Pixel coordinate grounding data:
▬▬▬▬▬▬
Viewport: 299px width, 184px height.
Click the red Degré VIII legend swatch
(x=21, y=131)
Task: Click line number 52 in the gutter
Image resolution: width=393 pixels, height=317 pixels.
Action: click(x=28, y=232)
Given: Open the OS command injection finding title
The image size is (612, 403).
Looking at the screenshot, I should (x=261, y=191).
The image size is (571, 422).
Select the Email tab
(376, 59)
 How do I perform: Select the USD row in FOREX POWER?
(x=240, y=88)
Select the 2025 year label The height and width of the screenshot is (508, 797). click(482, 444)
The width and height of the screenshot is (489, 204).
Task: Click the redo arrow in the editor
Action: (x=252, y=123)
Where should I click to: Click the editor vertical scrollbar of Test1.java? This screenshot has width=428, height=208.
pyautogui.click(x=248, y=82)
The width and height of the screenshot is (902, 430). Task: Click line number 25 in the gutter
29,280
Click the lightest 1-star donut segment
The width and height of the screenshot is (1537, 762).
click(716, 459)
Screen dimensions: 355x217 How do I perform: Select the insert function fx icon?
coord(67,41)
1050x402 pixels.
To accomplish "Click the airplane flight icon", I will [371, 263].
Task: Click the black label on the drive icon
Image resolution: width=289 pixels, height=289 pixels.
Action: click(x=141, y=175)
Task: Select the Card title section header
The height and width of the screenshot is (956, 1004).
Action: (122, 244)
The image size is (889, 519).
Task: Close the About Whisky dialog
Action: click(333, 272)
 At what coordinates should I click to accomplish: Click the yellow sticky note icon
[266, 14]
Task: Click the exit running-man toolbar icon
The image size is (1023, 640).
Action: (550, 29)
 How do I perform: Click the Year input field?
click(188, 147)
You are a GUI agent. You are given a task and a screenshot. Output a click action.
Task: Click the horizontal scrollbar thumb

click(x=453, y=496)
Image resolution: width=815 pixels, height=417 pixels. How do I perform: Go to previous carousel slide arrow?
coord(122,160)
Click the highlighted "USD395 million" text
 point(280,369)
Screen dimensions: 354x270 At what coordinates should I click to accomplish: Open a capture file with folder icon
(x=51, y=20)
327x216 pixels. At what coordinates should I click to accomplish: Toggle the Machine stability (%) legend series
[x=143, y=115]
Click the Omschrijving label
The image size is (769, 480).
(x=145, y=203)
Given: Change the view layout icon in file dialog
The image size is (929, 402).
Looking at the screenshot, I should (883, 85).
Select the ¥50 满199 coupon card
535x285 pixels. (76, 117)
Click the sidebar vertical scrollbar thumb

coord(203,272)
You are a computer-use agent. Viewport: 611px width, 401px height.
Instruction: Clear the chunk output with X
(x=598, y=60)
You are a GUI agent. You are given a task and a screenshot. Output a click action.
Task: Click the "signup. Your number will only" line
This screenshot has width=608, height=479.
▬▬▬▬▬▬
Look through the entries above. Copy out every line holding the word "will".

To accomplish "Click the airplane flight icon", I will [371, 263].
Task: Click the "signup. Your number will only" line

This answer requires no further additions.